*What is expected:* Reproduce the entries between the line holding "The image size is (1456, 819). How" and the line holding "will click(1110, 259).", inclusive, swapping every "dropdown" for "drop-down menu" and leaving all other text unchanged.

Entries from a data source:
::::::

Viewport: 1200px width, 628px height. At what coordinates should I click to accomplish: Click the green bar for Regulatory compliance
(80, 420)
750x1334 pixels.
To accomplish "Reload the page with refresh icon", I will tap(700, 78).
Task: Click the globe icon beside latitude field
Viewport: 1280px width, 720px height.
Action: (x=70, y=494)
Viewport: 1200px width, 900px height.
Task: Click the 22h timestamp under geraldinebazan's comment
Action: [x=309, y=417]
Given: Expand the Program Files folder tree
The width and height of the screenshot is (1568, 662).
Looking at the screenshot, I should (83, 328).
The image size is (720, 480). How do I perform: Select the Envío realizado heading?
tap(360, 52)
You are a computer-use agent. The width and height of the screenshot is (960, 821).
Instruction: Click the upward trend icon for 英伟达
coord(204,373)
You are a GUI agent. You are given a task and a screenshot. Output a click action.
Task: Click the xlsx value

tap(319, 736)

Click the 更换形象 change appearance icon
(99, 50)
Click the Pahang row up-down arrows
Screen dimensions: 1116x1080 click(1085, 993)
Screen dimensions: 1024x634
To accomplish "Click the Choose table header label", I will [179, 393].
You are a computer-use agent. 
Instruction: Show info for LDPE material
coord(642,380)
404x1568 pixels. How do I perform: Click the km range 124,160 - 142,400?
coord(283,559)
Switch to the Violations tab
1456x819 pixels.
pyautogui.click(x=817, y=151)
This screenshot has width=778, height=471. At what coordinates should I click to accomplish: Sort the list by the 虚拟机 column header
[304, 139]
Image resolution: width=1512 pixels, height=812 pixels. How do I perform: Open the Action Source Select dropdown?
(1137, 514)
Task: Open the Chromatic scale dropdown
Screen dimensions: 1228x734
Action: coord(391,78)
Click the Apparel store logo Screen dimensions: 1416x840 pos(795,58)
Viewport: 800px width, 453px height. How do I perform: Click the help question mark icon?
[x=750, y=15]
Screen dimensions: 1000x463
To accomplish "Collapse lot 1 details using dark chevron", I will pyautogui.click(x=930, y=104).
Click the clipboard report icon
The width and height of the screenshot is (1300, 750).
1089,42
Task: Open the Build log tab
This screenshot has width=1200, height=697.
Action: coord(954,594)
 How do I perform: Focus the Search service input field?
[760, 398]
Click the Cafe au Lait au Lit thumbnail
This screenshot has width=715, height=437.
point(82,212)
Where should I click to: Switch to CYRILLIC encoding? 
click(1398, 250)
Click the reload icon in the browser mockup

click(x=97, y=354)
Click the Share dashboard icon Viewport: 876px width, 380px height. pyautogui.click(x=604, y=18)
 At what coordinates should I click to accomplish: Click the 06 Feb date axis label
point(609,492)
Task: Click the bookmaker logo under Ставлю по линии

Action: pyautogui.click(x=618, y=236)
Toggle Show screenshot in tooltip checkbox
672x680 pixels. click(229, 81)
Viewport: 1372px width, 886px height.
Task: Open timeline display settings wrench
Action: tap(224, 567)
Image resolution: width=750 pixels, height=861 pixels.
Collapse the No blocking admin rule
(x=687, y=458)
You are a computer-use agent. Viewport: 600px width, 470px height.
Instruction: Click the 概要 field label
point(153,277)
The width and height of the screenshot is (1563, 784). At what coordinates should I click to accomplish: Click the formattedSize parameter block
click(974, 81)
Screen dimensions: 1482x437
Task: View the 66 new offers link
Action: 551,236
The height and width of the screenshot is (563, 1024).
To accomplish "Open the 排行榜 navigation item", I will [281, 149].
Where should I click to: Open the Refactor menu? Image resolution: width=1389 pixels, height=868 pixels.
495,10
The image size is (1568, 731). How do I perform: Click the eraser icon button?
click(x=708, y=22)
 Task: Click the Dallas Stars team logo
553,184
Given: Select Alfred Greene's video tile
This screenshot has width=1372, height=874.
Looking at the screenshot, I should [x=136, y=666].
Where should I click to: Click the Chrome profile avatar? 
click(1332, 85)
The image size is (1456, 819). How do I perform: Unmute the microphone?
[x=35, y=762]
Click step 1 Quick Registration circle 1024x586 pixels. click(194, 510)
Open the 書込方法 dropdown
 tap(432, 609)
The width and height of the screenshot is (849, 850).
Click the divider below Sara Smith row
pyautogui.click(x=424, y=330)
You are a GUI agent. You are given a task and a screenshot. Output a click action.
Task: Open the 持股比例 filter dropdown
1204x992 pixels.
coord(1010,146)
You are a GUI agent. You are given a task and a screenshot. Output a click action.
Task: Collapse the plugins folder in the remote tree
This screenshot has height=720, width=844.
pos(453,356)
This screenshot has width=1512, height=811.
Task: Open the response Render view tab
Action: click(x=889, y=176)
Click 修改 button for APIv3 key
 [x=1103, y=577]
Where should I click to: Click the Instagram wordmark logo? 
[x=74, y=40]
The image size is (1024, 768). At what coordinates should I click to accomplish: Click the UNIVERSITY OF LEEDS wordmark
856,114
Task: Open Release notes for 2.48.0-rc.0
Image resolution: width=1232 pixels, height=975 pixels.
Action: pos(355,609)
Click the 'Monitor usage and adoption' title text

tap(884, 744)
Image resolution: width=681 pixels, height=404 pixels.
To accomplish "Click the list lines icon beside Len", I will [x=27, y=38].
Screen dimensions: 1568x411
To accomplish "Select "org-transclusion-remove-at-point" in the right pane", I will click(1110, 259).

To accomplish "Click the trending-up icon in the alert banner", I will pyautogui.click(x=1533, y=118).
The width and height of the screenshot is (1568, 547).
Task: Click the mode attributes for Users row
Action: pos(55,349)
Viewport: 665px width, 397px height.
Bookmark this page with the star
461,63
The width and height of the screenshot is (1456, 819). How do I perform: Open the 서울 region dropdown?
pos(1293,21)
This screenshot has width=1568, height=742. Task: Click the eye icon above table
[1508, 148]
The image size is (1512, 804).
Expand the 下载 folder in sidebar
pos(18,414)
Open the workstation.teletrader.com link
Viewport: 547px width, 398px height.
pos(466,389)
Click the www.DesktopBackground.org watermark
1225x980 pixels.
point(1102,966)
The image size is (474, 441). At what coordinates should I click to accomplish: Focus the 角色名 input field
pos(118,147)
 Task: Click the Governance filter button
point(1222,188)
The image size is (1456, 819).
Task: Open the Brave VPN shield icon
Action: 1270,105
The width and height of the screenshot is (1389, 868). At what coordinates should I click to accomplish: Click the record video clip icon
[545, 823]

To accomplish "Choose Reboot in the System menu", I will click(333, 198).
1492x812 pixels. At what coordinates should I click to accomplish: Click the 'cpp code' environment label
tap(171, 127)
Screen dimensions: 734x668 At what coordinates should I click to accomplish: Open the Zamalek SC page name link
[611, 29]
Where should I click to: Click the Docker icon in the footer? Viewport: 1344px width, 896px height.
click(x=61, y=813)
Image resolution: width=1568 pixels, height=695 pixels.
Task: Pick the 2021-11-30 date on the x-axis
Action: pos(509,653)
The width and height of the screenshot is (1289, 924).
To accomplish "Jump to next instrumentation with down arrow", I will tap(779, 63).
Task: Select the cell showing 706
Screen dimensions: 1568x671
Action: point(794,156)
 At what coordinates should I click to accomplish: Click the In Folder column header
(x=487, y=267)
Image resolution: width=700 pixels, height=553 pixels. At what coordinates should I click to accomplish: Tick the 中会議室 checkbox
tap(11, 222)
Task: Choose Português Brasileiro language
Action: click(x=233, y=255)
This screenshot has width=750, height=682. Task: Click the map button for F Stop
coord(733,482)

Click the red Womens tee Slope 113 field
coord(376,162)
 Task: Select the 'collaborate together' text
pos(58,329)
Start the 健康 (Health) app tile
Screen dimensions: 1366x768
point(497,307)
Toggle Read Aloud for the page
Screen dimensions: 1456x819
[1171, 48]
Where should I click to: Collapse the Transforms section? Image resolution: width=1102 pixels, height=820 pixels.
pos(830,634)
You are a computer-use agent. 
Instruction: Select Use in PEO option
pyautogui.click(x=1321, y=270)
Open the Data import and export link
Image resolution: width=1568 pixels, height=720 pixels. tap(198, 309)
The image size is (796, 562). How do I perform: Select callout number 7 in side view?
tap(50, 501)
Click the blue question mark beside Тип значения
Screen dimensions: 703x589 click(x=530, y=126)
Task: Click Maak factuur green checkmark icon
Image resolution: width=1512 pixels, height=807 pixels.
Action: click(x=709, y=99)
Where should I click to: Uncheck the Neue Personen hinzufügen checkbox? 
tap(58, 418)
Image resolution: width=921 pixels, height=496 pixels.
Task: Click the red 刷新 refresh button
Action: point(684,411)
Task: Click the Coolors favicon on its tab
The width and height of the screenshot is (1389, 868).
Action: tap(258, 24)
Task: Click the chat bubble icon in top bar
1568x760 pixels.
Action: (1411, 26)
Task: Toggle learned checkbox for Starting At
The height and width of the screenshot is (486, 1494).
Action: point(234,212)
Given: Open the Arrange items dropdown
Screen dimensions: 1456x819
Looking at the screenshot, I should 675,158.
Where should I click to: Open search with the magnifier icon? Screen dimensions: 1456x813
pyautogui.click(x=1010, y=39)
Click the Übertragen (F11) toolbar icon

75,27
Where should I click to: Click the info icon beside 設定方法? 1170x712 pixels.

::::::

*Correct response:*
The image size is (1456, 819). How do I perform: Unmute the microphone?
[x=35, y=762]
Click step 1 Quick Registration circle 1024x586 pixels. click(194, 510)
Open the 書込方法 drop-down menu
 tap(432, 609)
The width and height of the screenshot is (849, 850).
Click the divider below Sara Smith row
pyautogui.click(x=424, y=330)
You are a GUI agent. You are given a task and a screenshot. Output a click action.
Task: Open the 持股比例 filter drop-down menu
1204x992 pixels.
coord(1010,146)
You are a GUI agent. You are given a task and a screenshot. Output a click action.
Task: Collapse the plugins folder in the remote tree
This screenshot has height=720, width=844.
pos(453,356)
This screenshot has width=1512, height=811.
Task: Open the response Render view tab
Action: click(x=889, y=176)
Click 修改 button for APIv3 key
 [x=1103, y=577]
Where should I click to: Click the Instagram wordmark logo? 
[x=74, y=40]
The image size is (1024, 768). At what coordinates should I click to accomplish: Click the UNIVERSITY OF LEEDS wordmark
856,114
Task: Open Release notes for 2.48.0-rc.0
Image resolution: width=1232 pixels, height=975 pixels.
Action: pos(355,609)
Click the 'Monitor usage and adoption' title text

tap(884, 744)
Image resolution: width=681 pixels, height=404 pixels.
To accomplish "Click the list lines icon beside Len", I will [x=27, y=38].
Screen dimensions: 1568x411
To accomplish "Select "org-transclusion-remove-at-point" in the right pane", I will click(1110, 259).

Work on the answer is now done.